- Problem description
Return every line of the data below that includes the string "Collapse".

Record extracts START

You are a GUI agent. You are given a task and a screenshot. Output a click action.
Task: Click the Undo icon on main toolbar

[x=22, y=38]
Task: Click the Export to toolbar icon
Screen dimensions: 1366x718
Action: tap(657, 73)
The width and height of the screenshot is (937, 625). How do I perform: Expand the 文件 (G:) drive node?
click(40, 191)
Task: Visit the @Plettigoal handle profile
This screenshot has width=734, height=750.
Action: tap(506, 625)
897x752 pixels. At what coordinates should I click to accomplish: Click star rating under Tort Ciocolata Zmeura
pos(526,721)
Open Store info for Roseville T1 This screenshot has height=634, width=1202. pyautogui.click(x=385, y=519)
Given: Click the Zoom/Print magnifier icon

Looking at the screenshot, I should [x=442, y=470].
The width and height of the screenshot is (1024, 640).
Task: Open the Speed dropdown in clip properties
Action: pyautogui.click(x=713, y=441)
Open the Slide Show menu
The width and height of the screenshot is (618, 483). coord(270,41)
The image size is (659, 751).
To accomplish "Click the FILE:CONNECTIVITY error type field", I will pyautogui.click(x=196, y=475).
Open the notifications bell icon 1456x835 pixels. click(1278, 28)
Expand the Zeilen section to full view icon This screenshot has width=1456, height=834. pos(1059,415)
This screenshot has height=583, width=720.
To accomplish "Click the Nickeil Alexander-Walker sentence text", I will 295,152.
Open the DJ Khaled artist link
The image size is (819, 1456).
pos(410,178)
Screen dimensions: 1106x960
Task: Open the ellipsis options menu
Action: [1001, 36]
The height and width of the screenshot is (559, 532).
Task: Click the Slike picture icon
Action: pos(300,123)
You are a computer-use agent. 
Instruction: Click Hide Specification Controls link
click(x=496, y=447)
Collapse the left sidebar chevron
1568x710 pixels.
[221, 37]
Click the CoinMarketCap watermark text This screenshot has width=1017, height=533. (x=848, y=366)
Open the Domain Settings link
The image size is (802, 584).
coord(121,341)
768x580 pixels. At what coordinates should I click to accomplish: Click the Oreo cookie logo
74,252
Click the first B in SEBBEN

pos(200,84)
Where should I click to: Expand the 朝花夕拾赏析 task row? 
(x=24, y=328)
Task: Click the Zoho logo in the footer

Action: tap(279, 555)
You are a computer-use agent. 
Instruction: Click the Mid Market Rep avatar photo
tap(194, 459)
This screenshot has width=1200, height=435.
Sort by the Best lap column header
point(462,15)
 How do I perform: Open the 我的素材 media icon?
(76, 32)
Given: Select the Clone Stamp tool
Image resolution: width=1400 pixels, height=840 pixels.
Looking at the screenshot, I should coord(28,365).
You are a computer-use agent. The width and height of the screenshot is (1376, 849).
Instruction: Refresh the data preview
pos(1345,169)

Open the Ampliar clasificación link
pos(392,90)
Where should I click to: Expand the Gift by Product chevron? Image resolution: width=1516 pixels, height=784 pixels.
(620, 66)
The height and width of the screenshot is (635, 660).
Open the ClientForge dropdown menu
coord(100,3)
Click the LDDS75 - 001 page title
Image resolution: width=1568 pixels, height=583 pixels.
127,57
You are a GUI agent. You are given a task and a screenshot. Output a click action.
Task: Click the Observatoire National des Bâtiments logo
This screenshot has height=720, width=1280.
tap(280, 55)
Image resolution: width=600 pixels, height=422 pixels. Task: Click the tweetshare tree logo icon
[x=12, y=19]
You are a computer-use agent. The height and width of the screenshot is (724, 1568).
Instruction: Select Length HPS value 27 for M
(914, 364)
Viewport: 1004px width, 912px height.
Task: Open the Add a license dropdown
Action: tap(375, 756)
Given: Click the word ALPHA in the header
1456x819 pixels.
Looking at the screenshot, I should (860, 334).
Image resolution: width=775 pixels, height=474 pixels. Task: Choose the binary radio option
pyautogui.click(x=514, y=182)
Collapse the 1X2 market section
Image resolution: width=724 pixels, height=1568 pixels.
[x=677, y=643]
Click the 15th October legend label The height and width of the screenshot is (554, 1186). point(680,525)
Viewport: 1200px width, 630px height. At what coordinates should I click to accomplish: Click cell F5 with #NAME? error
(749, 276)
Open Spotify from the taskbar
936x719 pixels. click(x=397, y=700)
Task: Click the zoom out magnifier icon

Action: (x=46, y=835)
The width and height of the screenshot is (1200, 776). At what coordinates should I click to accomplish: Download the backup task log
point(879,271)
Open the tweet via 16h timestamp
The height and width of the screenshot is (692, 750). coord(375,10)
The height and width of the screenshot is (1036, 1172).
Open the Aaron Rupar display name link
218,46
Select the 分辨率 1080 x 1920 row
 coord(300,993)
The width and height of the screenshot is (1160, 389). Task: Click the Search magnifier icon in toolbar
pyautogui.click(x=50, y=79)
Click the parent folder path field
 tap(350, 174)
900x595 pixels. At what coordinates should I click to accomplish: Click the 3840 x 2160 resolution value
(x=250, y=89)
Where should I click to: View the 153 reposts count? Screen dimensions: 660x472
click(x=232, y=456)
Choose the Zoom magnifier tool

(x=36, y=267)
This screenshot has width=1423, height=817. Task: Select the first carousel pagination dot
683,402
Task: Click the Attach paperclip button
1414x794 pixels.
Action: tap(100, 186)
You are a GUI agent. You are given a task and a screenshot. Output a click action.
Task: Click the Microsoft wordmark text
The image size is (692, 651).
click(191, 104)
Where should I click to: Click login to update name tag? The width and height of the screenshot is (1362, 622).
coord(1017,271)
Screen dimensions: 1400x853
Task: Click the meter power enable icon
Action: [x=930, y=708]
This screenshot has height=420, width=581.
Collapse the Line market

Record extracts END

- Response to this exercise
Collapse the left sidebar chevron
Collapse the 1X2 market section
Collapse the Line market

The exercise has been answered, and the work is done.